Collected data:

______________________________

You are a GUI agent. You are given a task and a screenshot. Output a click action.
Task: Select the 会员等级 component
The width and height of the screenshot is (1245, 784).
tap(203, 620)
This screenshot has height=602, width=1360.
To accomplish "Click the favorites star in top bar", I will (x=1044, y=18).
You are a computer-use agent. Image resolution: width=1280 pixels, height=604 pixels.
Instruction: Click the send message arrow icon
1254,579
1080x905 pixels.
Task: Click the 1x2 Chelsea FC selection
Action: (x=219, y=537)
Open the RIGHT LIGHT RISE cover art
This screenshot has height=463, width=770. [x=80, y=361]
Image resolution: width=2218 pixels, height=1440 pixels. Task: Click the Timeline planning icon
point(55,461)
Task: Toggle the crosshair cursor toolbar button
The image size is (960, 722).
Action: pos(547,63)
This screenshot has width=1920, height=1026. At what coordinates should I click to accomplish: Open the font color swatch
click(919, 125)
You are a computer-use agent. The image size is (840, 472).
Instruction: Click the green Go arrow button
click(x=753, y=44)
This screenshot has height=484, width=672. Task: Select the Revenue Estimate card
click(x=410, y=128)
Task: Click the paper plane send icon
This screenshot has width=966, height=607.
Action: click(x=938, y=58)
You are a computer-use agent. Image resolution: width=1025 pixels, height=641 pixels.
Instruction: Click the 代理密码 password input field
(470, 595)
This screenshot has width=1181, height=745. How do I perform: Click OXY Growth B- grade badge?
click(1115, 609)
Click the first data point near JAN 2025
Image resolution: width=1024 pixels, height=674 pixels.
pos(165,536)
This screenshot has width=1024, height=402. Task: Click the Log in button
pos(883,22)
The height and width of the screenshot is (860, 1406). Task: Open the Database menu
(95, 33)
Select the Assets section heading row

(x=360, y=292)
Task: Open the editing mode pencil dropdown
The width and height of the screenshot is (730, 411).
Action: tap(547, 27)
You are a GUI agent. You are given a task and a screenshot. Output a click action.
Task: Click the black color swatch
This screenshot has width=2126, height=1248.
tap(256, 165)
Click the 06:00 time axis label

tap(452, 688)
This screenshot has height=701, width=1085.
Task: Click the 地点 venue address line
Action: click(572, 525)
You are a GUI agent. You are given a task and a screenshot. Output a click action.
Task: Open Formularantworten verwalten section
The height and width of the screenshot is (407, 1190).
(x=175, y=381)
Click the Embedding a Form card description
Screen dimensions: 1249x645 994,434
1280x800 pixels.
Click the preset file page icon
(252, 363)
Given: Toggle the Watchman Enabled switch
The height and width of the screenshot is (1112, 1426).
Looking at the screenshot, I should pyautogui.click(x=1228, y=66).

______________________________

● **REQUIREMENT**
Looking back over the data above, restate word for word the lines that begin at the line with "Task: Open the editing mode pencil dropdown" and end at the line with "Task: Open Formularantworten", inclusive.

● **WRITTEN SOLUTION**
Task: Open the editing mode pencil dropdown
The width and height of the screenshot is (730, 411).
Action: tap(547, 27)
You are a GUI agent. You are given a task and a screenshot. Output a click action.
Task: Click the black color swatch
This screenshot has width=2126, height=1248.
tap(256, 165)
Click the 06:00 time axis label

tap(452, 688)
This screenshot has height=701, width=1085.
Task: Click the 地点 venue address line
Action: click(572, 525)
You are a GUI agent. You are given a task and a screenshot. Output a click action.
Task: Open Formularantworten verwalten section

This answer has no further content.